The one question that has intrigued humanity since we were able to think has been: “What is the purpose of Life?” One of the defining features of life is animation or motion. Even plants have been shown to move with time-lapse photography. On the macro level, observations of the universe indicate that it is a very active (animated) place. On the micro level, observations indicate that atoms are in constant motion (animated), and again this is a prerequisite of life. Like the sun, life seems to be both energy and matter at the same time. Life seems to be nothing more than an extension of what exists cosmologically. It is an inevitable outcome of a very active universe both on the atomic and sub-atomic level.

We could place a value judgment on this by saying that the universe is very “violent,” with collisions taking place on the macro level as well as the atomic level. Life also feeds on life in order to exist, with one living thing feeding on the organism of another. We could place a value judgment on this by saying it is a very barbaric “creation,” and therefore must have been created by a very barbaric “God.”

This misses the point however, by focusing on the idea that the universe and life could exist any other way. There may be other “parallel” universes where life forms do not feed on other life forms in order to exist. They may draw their energy directly from other energy sources the way plants draw energy from our sun. But even a plant needs dead organic material in order to grow and flourish. The conservation laws of energy indicate that life that comes into existence must also go out of existence on a finite planet. Death is a part of life, and necessary for life to exist. It would be like having a doorway into a room, but no exit. Soon the room would become crowded, and people would be begging for a way out. Death makes room for new life, with the dead organic material becoming the bodies in which new life is animated.

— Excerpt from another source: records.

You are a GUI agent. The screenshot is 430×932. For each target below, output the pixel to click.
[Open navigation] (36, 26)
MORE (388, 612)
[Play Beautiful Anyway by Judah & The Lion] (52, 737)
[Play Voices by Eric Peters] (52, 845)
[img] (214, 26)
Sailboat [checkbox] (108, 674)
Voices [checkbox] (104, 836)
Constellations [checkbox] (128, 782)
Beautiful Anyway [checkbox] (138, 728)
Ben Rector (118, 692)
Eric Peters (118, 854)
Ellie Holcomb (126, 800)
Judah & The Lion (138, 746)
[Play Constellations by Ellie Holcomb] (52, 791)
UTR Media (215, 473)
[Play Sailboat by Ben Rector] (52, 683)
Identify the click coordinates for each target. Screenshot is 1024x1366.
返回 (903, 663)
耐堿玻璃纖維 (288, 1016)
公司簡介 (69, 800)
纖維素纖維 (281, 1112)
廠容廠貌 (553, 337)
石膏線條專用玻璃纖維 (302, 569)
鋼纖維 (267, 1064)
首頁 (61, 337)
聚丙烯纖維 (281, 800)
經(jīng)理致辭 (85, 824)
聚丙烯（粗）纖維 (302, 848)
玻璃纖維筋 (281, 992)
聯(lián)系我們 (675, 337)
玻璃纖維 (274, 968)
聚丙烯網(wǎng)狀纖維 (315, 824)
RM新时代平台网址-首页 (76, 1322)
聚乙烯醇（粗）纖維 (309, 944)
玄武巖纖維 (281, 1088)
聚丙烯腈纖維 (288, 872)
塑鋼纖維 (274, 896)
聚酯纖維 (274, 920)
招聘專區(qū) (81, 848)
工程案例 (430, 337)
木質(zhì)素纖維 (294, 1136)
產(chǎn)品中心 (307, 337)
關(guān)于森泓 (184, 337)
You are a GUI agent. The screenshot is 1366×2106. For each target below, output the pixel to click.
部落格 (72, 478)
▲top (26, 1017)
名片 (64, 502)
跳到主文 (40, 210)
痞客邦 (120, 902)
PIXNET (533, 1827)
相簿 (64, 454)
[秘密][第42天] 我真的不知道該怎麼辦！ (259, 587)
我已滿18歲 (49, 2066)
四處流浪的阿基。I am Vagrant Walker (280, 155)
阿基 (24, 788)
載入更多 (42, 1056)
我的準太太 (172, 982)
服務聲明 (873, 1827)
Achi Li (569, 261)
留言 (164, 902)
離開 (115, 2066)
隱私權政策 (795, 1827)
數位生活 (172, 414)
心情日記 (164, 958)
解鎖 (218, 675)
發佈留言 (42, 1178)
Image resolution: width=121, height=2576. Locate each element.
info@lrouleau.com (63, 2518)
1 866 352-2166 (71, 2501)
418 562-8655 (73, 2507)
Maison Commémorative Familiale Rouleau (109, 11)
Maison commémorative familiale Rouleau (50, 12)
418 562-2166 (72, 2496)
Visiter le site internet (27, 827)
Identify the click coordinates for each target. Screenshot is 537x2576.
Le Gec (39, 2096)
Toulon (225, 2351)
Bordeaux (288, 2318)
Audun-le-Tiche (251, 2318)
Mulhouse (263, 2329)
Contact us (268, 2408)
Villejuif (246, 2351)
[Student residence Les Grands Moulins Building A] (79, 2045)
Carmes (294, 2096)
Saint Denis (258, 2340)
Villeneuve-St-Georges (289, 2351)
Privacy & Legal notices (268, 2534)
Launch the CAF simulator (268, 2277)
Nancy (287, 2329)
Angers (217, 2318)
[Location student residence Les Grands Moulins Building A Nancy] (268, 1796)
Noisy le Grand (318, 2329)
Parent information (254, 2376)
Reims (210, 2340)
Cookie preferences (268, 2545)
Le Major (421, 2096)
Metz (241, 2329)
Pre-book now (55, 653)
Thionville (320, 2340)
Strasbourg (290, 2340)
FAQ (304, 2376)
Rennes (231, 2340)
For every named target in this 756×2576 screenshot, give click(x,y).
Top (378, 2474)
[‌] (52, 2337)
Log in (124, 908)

Since life is both matter and energy, exactly what happens when a “life” ceases to animate? Is death the end of an entity’s existence? What defines the entity? Is the body simply all that exists? That would be like saying a pile of dead leaves defines a tree. We are constantly shedding dead cells and replacing them with new ones. Do the dead cells define who or what we are? What happens to the energy that makes up the entity? Studies have shown that as the brain cells die, energy is released from the body, and that the body in fact looses weight when it dies. So what happens to this released energy? It is either reflected, refracted, absorbed or exists as “free” energy. Matter/energy can neither be created nor destroyed; it can only change form. What was, is, and always will be.

The Bhagavad-Gita says that this energy (Atman) continues to animate organic matter by changing bodies as we do a new set of clothes. But what if there is nothing after death but darkness? Even so, this should not be feared. In the void or darkness lies nothingness and peace from the activity of the universe. One needs rest after a life of activity, and since opposites define our reality, perhaps it is fitting that death should be the opposite of life, and help define each other. Does that mean there is nothing on the other side? No, it simply means that whatever this life had to offer, the other side offers something different. We place a value judgment on this too however, by speaking negatively about death. Certainly the unknown can be scary, but it is inevitable and common to all life forms on this planet.

The best we as conscious entities can do is to try to live life as fully as possible without fear and prejudice. To be observers of life as well as participants, leaving as few footprints in the sand of time as possible, so that following generations can enjoy clean air and water. To relish in life’s beauty and mystery. To add no more violence to life than already exists and to treat all living things as entities worthy of their existence. To not plunder the resources of the planet by taking life for profit. To realize that no one survives, and therefore no one should take another’s life in the name of “survival.” To view death not as an end, but a new beginning.